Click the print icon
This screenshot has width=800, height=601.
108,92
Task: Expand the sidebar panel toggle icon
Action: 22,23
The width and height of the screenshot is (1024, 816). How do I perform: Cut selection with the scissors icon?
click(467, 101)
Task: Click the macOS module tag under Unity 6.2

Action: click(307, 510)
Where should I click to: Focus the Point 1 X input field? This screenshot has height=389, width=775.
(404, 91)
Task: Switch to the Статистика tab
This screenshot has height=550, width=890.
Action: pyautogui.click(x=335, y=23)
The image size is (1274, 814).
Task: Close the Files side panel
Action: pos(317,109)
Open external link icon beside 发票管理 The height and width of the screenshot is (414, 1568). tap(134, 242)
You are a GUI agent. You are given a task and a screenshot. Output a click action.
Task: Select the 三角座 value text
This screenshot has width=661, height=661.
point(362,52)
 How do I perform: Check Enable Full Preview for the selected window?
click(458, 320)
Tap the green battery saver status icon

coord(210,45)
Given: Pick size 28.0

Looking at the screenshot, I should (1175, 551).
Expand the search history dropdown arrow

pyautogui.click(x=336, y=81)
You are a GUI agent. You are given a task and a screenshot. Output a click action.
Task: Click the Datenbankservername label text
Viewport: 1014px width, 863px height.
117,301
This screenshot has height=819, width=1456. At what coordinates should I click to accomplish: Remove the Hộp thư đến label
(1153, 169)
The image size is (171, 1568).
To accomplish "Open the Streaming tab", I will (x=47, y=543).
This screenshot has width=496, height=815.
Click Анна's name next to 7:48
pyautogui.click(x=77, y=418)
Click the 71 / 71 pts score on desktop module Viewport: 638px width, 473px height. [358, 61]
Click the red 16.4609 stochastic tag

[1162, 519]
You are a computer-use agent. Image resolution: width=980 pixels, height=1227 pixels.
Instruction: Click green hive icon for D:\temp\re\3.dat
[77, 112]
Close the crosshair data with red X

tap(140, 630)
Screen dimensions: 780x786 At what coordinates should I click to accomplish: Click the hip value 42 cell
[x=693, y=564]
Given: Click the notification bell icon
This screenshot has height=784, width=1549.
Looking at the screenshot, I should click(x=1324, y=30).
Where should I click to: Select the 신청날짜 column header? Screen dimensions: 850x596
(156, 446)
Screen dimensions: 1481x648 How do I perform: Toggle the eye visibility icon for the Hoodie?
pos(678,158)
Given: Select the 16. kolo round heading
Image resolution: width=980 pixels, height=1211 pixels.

**STATED TASK**
Starting at the line that contains "Given: Select the 16. kolo round heading" and going through the end of the data, write those lines again with "heading" swapped for "title" and everything else left as it is.

**RIGHT ANSWER**
Given: Select the 16. kolo round title
Image resolution: width=980 pixels, height=1211 pixels.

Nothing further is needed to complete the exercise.